Watson bersedekap, menatap mereka bertiga polos. "Tidak, itu juga bohong."

"Ya?" Mereka menatapnya serempak.

"Nenekku masih sehat walafiat. Dia ada di Inggris, menikmati masa tuanya di panti jompo. Kadang-kadang saat liburan, aku pergi mengunjungi beliau. Cerita itu hanya settingan belaka untuk merebut perhatiannya. Masa sih kalian percaya?"

"Apa-apaan? Ternyata cuman akal bulus busukmu saja. Kembalikan rasa empatiku!"

"Eh, kenapa jadi salahku? Kalian yang terlalu kepikiran. Aku akan melakukan segala upaya untuk mendapatkan informasi. Bahkan jika harus berbohong, mengarang cerita, atau bermain drama."

"Terserah, Watson! Semerdekamu saja!"

Cowok itu menggaruk kepala bingung. Kenapa mereka bertiga jadi ngambek? Apa dia mengatakan sesuatu yang salah?

"Jadi, apa yang kamu dapatkan dari aktingmu barusan?" Angra bertanya.

"Simpel. Nenek Gari bukan pelakunya. Kalian bisa membebaskan beliau dari tuduhan tersangka," kata Watson yakin.

"Tapi forensik punya bukti kuat. Aku khawatir mereka sudah melaporkan kasus ini kepada kejaksaan mengingat banyak pihak yang ditarik dalam kasus santa."

"Kalian menangkap beliau tanpa surat perintah dari kejaksaan, kan? Kalian bisa memanfaatkan tinjauan keabsahan penangkapan. Kalian bisa mendapatkan dua keuntungan: berhasil menjaga image dan membuktikan nenek itu tak bersalah."

[Note: Tinjauan Keabsahan Penangkapan, meminta pembebasan atas penangkapan yang tidak adil dan tidak resmi.]

Senyum Ingil kembang. "Ternyata kamu juga tahu tentang hukum, Watson!"

Tentu saja anak itu tahu. Ayahnya kan polisi. Bosan dengan cerita detektif, Watson meminta Daylan menceritakan kesehariannya di kepolisian. Apa saja tugas polisi, kewajiban, hak, dan lain-lain.

"Apa kita harus memulangkan beliau ke cucu aslinya? Gari sangat putus asa saat neneknya diangkut ke mobil patroli."

Watson menggeleng. Itu bukan ide bagus. Kondisi mentalnya tak stabil sekarang. Gari bisa terguncang jika tahu neneknya mengidap Amnesia Retrograde dan lupa terhadap dirinya. Ini tergantung waktu.

"Ah, Emma kamu datang."

"Ada apa memanggilku? Wow, ramai sekali di sini. Pelakunya telah dipindahkan?"

"Tidak. Bukan dia orangnya."

"Apa?! Tapi hasil autopsi jelas-jelas..."

"Aku ingin anda memeriksa darah itu lebih teliti, Dokter Emma." Watson membuang rasa bimbang yang menjamah pikirannya.

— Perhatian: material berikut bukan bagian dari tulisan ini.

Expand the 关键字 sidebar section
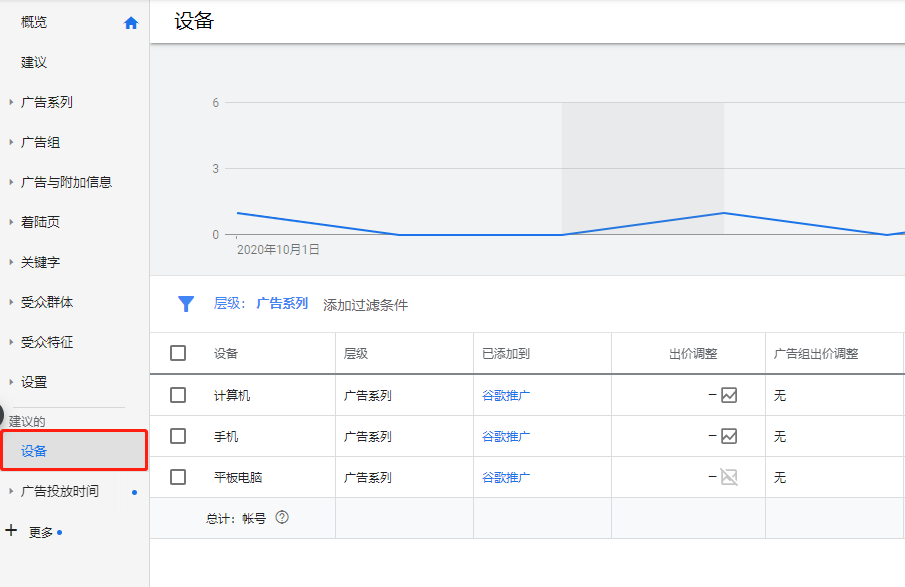 click(40, 262)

"Maksudmu kemampuanku kurang?"

"Tidak, bukan begitu. Tolong jangan salah paham. Gari bilang beliau menderita kanker, kan? Darah beliau pasti sering diambil oleh rumah sakit. Tapi kebanyakan sisa darah tersebut disimpan ke tabung vacutainer dan akhirnya dianggap sebagai sampah medis kemudian dibuang. Aku ingin anda pergi ke departemen toksikologi dan mengeceknya sekali lagi dengan mesin yang lengkap. Jika ada kandungan EDTA di dalam darahnya..."

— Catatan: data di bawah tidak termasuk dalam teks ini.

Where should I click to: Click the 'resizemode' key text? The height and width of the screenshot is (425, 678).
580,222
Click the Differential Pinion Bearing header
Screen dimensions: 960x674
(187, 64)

[Note: EDTA (Ethylene Diamine Tetra Acetate), gabungan antikoagulan dan ion kalsium untuk menghentikan koagulasi. Biasanya ditemukan dalam tes darah.]

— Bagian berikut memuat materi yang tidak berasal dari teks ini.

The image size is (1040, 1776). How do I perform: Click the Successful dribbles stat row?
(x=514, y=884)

Emma menelan ludah. "Maka darah itu sudah disabotase atau memang telah disiapkan oleh pelaku sebenarnya. Tapi, unit toksikologi berada di Moufrobi. Aku harus meninggalkan desa dan kembali ke kota. Itu akan membutuhkan 2 hari."

"Kalau begitu tunggu apa lagi? Berangkat sekarang juga!" kata Angra tegas.

Angra dan Emma bergegas keluar.

"Lalu kita ngapain, Dan?" Aiden menoleh.

"Dextra dan adik Petugas Marc menghilang, kan? Kita mulai dari sana."